Comment parler d’un album de Mogwai ? Peut-on parler de Mogwai ? Je veux dire : a-t-on encore besoin d’en parler ? Mais aussi a-t-on envie d’en parler ? Un album de Mogwai est une expérience sensorielle, qu’on a peut-être envie de partager mais qu’il est difficile, délicat, impossible de mettre en mots. C’est un ensemble d’images qui vous caressent ou vous emportent – selon le tempo du morceau –, une rivière, une source d’eau pure, un océan déchaîné, une brise légère ou un vent turbulent. Une expérience unique… qui se renouvelle à chaque album ! Mogwai est ce groupe n’a quasiment jamais cessé de se renouveler tout en faisant la même chose. Qui a quasiment toujours été meilleur d’album en album, en restant l’égal de lui même. Mogwai est ce groupe dont on est obligé de réécouter les anciens albums – qu’on avait déjà trouvé supérieurs aux précédents – pour se convaincre que, non, on ne rêve pas : ces albums étaient superbes ; celui-ci l’est également.

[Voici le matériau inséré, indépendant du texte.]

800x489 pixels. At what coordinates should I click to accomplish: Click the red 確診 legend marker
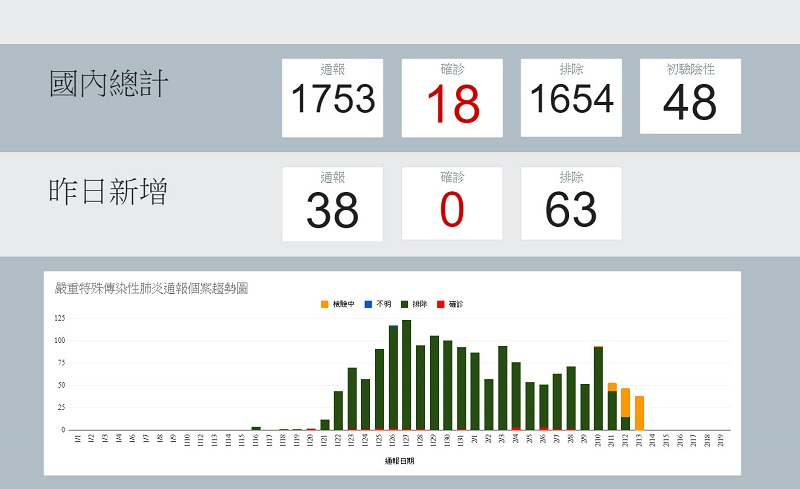click(441, 303)
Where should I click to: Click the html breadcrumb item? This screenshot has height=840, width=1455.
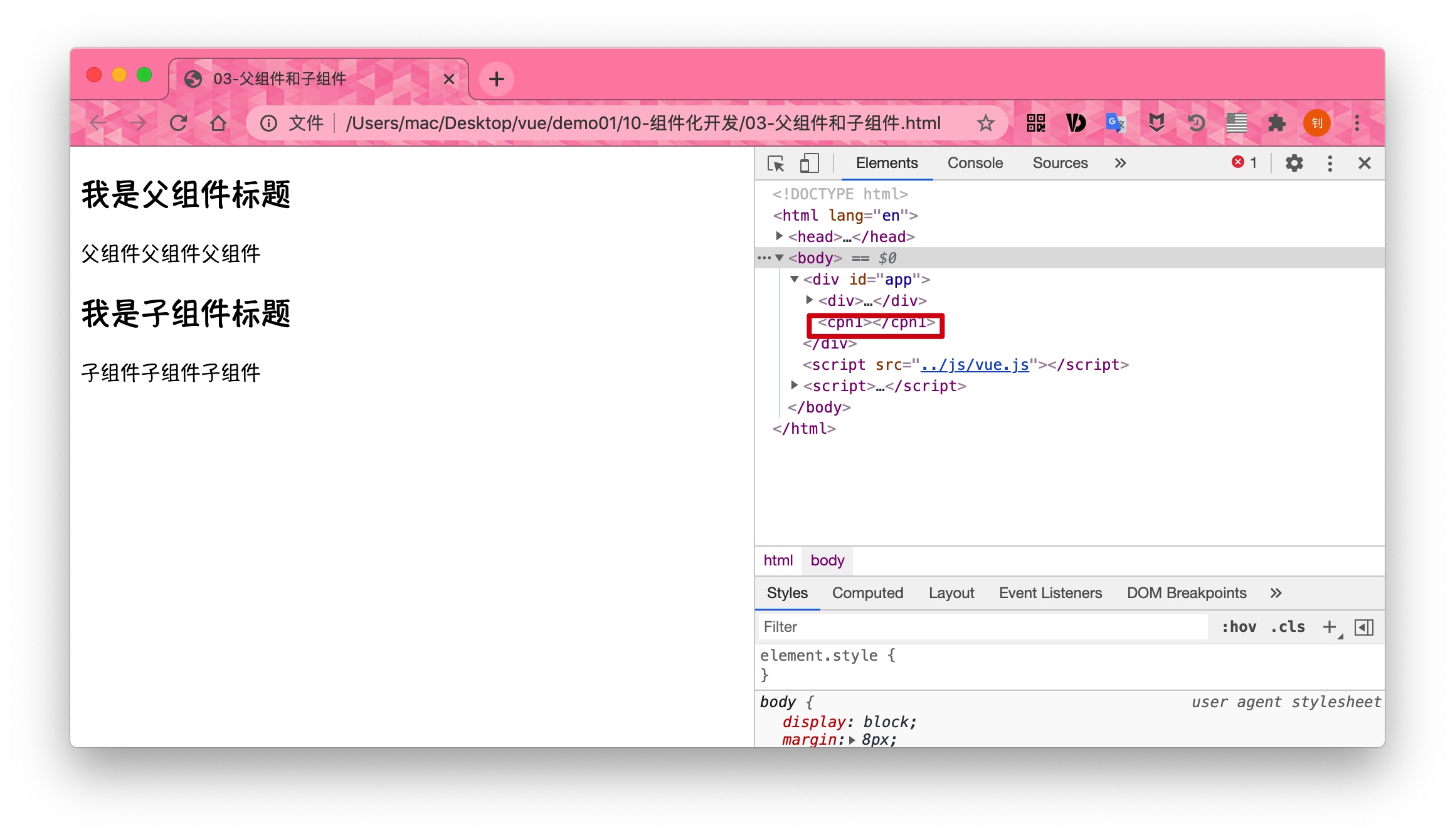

Le son d’As The Love Continues est LE son de Mogwai, ce son unique qu’on reconnaît les oreilles fermées. Avec ses pianos cristallins et délicats qui dessinent des harmonies que les voix chantent rarement. Avec ses cataractes soniques puissantes, énormes et douces à la fois, plus douces que des tonnes de coton. Avec ses arpèges magiques et mystérieux. C’est ainsi que commence l’album : To The Bin My Friend, Tonight We Vacate Earth – un battement de coeur à la batterie, quelques notes de piano, des arpèges et une avalanche de guitare. Un morceau assez lent mais si typique du groupe. Effectivement, on quitte terre.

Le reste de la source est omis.